Data records Start Marker

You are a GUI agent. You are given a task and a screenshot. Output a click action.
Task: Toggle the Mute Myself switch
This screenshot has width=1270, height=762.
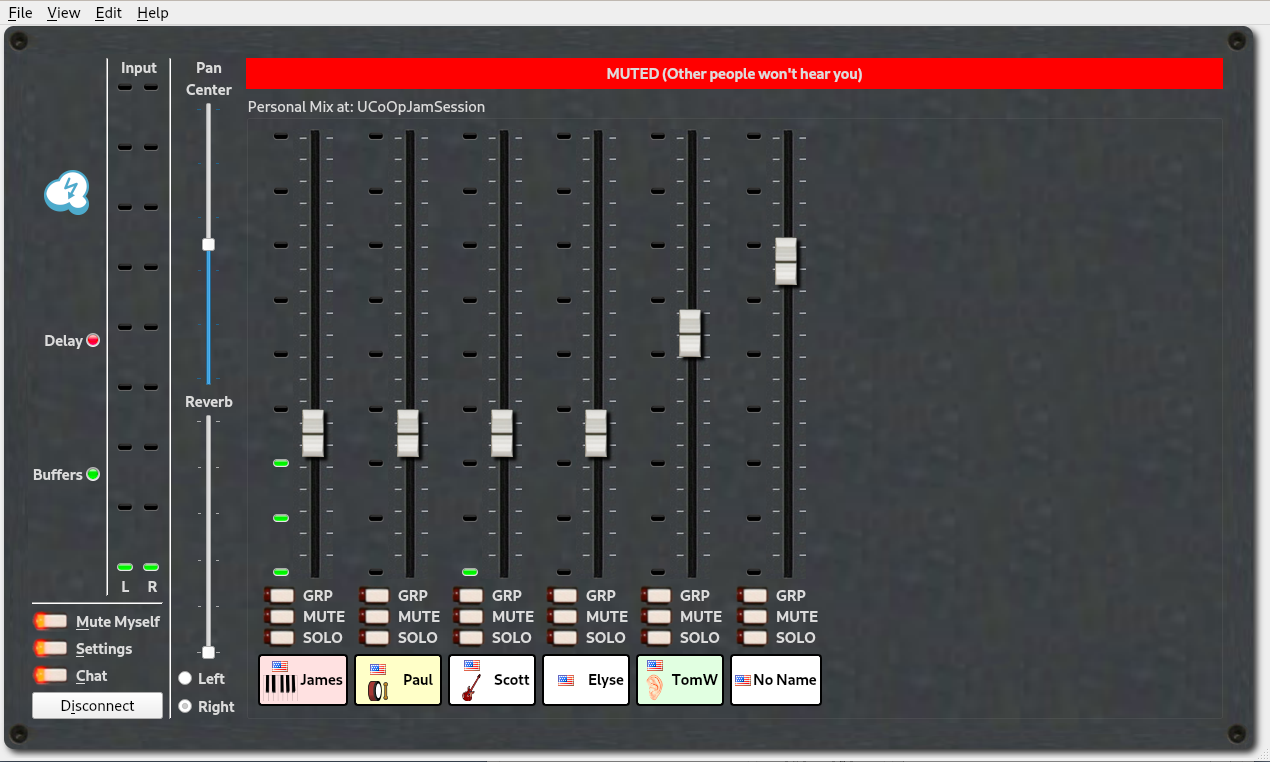pos(52,622)
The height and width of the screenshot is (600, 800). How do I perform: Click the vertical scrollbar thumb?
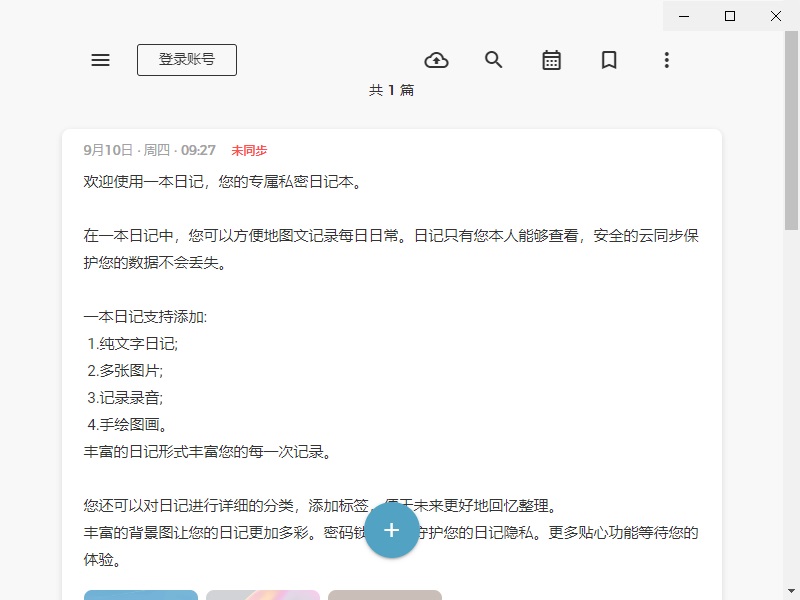[791, 130]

Data records End Marker

**Problem to solve:** Exactly the lines from the one holding "This screenshot has width=1270, height=762." through the last line of the entries, both included, are to be duplicated; leave the pictures out.

**Output:**
This screenshot has width=1270, height=762.
pos(52,622)
The height and width of the screenshot is (600, 800). How do I perform: Click the vertical scrollbar thumb?
[791, 130]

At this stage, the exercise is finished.